AlphaBlending

For average .bmp enjoyers.

Overview

The goal of this project is implementing Alpha Blending algorithm the most effecient way.

To maximize performance we are going to use SSE instructions.

CPU: Intel Core i5 11300H Tests were conducted on 800 x 600 Background image and 236 x 127 Foreground image

We want to mix two images in RGBA profile together. Each pixel will be calculated according to this expression:

$newColor_{red} = backgroundColor_{red} * \alpha + foregroundColor_{red} * (\alpha - 1)$

The same goes for green and blue channels. Alpha of new pixel will be the same as alpha of current background pixel.

Quick Start

First clone repo:

git clone "https://github.com/flopsreallygotit/AlphaBlending.git"

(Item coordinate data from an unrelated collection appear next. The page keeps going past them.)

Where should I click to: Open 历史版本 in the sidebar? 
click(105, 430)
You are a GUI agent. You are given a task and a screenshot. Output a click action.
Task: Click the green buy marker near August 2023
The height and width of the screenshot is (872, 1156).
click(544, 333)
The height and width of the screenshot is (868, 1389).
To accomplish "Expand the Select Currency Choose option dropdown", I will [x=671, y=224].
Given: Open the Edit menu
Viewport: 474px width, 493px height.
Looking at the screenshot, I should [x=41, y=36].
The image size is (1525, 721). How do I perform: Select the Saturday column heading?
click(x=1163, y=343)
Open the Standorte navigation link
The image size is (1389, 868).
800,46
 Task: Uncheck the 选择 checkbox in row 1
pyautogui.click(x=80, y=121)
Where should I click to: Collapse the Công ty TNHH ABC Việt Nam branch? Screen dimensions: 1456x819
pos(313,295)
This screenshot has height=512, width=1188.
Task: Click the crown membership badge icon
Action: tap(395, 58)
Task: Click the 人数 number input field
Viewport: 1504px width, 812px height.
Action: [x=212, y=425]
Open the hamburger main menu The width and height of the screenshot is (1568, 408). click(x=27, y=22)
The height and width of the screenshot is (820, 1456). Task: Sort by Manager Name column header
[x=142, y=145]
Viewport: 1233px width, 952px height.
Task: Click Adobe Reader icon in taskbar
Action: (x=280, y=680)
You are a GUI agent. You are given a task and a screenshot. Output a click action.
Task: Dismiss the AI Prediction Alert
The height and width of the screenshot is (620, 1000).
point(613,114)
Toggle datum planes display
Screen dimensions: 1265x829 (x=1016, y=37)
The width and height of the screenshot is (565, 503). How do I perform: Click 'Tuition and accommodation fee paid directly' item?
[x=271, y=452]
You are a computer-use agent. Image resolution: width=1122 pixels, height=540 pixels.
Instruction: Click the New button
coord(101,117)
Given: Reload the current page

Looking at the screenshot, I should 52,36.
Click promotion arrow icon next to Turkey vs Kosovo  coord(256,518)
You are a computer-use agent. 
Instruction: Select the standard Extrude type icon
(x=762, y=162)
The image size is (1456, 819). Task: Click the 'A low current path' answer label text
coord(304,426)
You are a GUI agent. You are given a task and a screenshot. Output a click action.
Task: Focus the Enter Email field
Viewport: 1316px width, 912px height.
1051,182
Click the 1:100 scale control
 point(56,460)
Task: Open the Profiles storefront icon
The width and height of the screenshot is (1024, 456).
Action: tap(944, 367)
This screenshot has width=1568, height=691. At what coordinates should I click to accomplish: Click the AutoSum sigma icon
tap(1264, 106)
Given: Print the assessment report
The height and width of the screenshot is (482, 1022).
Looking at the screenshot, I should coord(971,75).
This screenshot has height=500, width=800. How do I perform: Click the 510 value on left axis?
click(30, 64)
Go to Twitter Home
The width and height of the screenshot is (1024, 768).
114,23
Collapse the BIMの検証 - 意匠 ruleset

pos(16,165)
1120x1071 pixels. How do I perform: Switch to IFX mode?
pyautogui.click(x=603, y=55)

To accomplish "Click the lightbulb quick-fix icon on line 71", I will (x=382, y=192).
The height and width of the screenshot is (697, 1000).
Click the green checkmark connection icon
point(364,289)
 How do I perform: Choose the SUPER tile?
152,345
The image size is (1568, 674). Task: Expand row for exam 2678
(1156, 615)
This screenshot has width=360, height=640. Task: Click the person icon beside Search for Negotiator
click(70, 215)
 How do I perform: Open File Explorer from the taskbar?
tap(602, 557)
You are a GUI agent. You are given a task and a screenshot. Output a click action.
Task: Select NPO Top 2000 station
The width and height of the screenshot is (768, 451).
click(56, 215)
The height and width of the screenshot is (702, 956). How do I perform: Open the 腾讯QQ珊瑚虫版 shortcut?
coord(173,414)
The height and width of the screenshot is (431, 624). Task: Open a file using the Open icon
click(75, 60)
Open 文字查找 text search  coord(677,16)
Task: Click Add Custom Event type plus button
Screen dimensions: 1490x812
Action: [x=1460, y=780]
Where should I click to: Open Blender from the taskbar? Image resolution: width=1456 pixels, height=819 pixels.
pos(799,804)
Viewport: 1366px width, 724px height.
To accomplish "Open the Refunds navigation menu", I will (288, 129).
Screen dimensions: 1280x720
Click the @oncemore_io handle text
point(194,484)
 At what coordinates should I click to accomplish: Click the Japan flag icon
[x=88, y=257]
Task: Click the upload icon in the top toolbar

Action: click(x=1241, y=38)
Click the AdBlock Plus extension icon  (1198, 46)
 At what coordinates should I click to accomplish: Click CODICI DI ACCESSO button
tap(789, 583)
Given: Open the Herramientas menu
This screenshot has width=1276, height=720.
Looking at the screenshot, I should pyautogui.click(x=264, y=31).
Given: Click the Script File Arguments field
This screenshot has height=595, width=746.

Then switch to repo directory and type this:

make
./main

Don't forget to change flags in Makefile. Now you can research the SSE instructions optimization by yourself!

First approach

We can calculate each pixel iteratively.

unsigned foregroundAlpha = foregroundColor >> 24;
unsigned newColor = backgroundColor & 0xFF000000;

for (int idx = 0; idx < 24; idx += 8)
{
    unsigned foregroundChannel = ((0xFF << idx) & foregroundColor) >> idx;
    unsigned backgroundChannel = ((0xFF << idx) & backgroundColor) >> idx;

    newColor += ((foregroundChannel * foregroundAlpha + 
                    backgroundChannel * (255 - foregroundAlpha)) / 255) << idx;
}

Optimizing with SSE instructions

We can calculate 4 pixels at once using intrinsic functions. Intrinsic function I won't show the example of code, because it's a bit difficult to perceive. Better check it in mainUtils.cpp.

Performance

Let's check the perfomance table below.

Calculation Loops count: 10000 Number of values for average getting: 5

Version	Compilation flags	Time, seconds	Speed Growth
SLOW	None	3.824 +- 0.005	None
SLOW	-О3	0.936 +- 0.012	4.085
SLOW	-Оfast	0.96 +- 0.04	3.983
SLOW	-mavx512dq -Оfast	0.938 +- 0.012	4.077
FAST	-mavx512dq -О3	0.152 +- 0.004	25.15
FAST	-mavx512dq -Ofast	0.1503 +- 0.0027	25.442

Speed increased about 25.5 times for slowest and fastest version and about 6.5 times for slow and fast version with -Ofast compilation flag. This confirms the effectivness of SSE instructions.

Also there is negative growth in speed if we don't use optimization flags, because of ineffecient usage of SIMD registers.

Conclusion

SSE instructions allowed us to speed up the calculations 25.5 times. However the amount of code and it's difficulty became bigger too.